> **Objectives**
**A.** In the Gaza book commentary, whose blockade does the book leave unmentioned?
**B.** Check each statement against the Gaza book commentary. For each one, answer yes or no and quote the words from the commentary that decide it. (i) The book was published in 2017. (ii) The book describes the 2006 civil war that drove out Fatah. (iii) The book denies that Hamas governs Gaza.
**C.** Carry on the Gaza book commentary from its last sentence.

> **Extracted text**
******
We now know much more about Hamas than in 2017, the book’s date of publication, but the picture it paints of Gaza reveals a lot about what anti-Israel propagandists choose to reveal, and what they prefer to hide. Though it paints a picture of the hardships of growing up in Gaza, it conceals what is responsible for these difficulties.

The text does not deny that Gaza is governed by Hamas, or that its military wing is listed as a terrorist entity by the United States, the EU and others. It even admits that rocket attacks from Gaza on Israel have provoked retaliation. That Hamas came to power in elections in 2006 is mentioned, leaving readers with the impression that there is something democratic about the government. The 2006 civil war that drove out Fatah is omitted. Israel’s blockade is mentioned, but not Egypt’s.

The most consequential omission is Hamas’s 1988 covenant, which unambiguously declares the group’s determination to exterminate Israel and the Jews:

The hour of judgment shall not come until the Muslims fight the Jews and kill them, so that the Jews hide behind trees and stones, and each tree and stone will say: “Oh Muslim, oh servant of Allah, there is a Jew behind me, come and kill him,” except for the Gharqad tree, for it is the tree of the Jews (Article 7, Hamas Covenant).
******
> **Listing**

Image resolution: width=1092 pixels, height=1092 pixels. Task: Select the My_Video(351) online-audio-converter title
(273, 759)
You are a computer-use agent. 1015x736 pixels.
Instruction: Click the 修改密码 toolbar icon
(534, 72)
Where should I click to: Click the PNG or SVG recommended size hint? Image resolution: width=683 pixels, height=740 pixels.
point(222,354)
******
> **Results for the exercise**
**A.** Egypt's blockade.

**B.**
(i) Yes: "in 2017, the book’s date of publication"
(ii) No: "The 2006 civil war that drove out Fatah is omitted."
(iii) No: "The text does not deny that Gaza is governed by Hamas"

**C.**
Robinson and Young give a nod to Hamas corruption (one student complains, “[o]ur government here is not good too. They do nothing for us. Just talk.” (p. 64). Still, while the young people interviewed voice repeated complaints about crowded housing, travel restrictions, and an absence of hope for the future, the authors fail to indict Hamas for appropriating international aid money intended for infrastructure to building the tunnels from which terrorists launch rockets into Israel.

Hebron

One of the cities focused on is Hebron (Al-Khalil in Arabic), whose past and present the authors distort.

Intent on labeling the small group of Jewish residents in this divided city as nasty, ill-meaning “settlers,” the authors subtly erase Hebron’s Jewish past. Yes, they admit, Hebron is “a holy city for both Jews and Muslims because of its association with Abraham, and the Al-Ibrahimi Mosque in the Old City is an important site for both religions.”  But the map on page 84 labels the site only as the “Ibrahimi Mosque”; its importance to Jews as the Cave of Machpelah is never recognized.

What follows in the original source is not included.